Royal Alley-Barnes, Acting Director of ARTS

This innovative public art project uses existing infrastructure as canvases for artists to create personal and distinctive works of art that offer viewers alternative perspectives on the urban environment. Each artist has created a drawing which is installed in eight different places. The three artists explored their heritage and their stories in their works.

Angie Hinojos’ The Five Creations

Angie Hinojos was inspired by traditional Aztec beliefs for her installation, The five creations2022. It is a story of birth, destruction, hope and the passage of time that illuminates our past and points us towards the future.

The five creations by Angie Hinojos on the west side of 3rd Avenue, north of Pike. Photo by Rebecca Johnson.

by Naoko Morisawa Target Forever II

The installation of Naoko Morisawa Target Forever IIdiptych, 2021, originates from his recent series of works, Target foreverinspired by personal goals to live better and Major League Baseball player and MVP star Shohei Otani. The original works are created by hand from oil-stained wood and paper mosaics, including acrylic and washi.

Loose circular patterns radiating outwards.
Target Forever II by Naoko Morisawa on the east side of 3rd Avenue, north of Pine. Photo by Rebecca Johnson.

Baso Fibonacci Jump on

Baso Fibonacci based his setup, Jump on, 2022, about his own past, growing up in the inner city of the 90s and 00s, when Seattle was a “no-commute” area. The colors in his works are based on the color schemes of the buses he drove as a child and young adult.

Geometric shapes in a limited palette of gold, orange and black.
Jump on by Baso Fibonacci on the east side of 3rd Avenue, north of Pine. Photo by Rebecca Johnson.

Freely accessible, public art humanizes our built environment, defines our space, uplifts our communities, illustrates our history, and creates a sense of ownership and belonging. Over the past two years, we have also seen how public art builds community and combats feelings of anxiety and social isolation.

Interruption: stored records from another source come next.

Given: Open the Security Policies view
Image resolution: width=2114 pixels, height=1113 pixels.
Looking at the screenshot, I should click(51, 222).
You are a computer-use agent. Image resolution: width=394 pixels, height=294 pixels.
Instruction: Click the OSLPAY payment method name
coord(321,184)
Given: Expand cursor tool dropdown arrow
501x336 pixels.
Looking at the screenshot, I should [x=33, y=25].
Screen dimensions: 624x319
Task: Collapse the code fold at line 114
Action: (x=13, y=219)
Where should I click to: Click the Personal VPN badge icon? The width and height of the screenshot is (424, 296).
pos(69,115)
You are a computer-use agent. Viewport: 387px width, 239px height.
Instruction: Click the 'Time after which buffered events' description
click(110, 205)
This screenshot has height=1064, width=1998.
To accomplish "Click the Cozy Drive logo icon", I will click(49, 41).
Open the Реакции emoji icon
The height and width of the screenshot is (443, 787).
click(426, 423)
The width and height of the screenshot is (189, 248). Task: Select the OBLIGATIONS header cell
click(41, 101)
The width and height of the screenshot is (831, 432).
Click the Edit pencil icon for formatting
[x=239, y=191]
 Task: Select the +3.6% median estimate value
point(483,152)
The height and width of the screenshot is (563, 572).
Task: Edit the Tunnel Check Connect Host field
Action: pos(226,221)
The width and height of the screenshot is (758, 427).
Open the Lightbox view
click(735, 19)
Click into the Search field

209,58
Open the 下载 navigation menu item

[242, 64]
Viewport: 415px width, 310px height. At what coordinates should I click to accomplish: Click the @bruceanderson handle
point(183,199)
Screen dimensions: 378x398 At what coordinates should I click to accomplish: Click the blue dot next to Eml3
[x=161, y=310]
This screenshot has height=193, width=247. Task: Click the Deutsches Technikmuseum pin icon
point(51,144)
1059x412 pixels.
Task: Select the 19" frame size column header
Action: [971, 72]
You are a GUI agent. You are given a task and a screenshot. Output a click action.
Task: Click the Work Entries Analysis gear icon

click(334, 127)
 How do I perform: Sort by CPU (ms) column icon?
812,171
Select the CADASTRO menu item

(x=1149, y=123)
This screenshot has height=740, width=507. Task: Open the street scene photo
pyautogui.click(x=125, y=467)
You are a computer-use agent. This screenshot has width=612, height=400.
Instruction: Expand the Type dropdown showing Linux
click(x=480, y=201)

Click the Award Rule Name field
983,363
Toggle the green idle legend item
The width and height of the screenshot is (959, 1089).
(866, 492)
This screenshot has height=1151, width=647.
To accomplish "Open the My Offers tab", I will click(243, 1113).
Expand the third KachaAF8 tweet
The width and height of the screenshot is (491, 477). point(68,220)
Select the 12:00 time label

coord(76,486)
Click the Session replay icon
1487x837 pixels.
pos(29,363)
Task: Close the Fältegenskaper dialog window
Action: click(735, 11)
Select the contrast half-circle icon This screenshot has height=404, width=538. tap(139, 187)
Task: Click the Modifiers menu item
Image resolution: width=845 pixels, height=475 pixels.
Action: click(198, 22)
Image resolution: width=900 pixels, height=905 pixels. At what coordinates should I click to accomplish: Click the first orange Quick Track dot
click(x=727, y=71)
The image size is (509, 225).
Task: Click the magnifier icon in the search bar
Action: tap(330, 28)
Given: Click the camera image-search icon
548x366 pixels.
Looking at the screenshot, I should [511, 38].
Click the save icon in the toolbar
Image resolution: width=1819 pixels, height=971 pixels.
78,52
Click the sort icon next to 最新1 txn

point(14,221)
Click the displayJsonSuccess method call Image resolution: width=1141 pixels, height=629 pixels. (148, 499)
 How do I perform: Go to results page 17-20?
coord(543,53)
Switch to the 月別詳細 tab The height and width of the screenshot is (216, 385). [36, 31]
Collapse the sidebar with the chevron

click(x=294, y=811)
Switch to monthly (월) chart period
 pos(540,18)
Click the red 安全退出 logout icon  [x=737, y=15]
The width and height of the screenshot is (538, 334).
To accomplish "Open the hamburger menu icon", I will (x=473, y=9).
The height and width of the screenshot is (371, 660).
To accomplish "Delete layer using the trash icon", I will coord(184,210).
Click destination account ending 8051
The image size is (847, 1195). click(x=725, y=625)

The three artists selected for the installations are graduates of the ARTS’ Public Art Boot Camp.

Public Art Boot Camp is a professional development and mentorship program for visual artists who are interested in the field of public art but have never worked in this field before. The upcoming 2022-23 Public Art Boot Camp will be a model cohort of 12 artists who will be paired with a staff mentor and participate in monthly talks, workshops and meetings on a variety of topics throughout the year. Stay tuned for more information on how to apply for the 2022-23 Public Art Boot Camp cohort in the coming weeks.

The Reimagining of the Real-Time Information Kiosks is a temporary public art project funded by SDOT’s 1% for Art Funds and administered by the Office of Arts and Culture.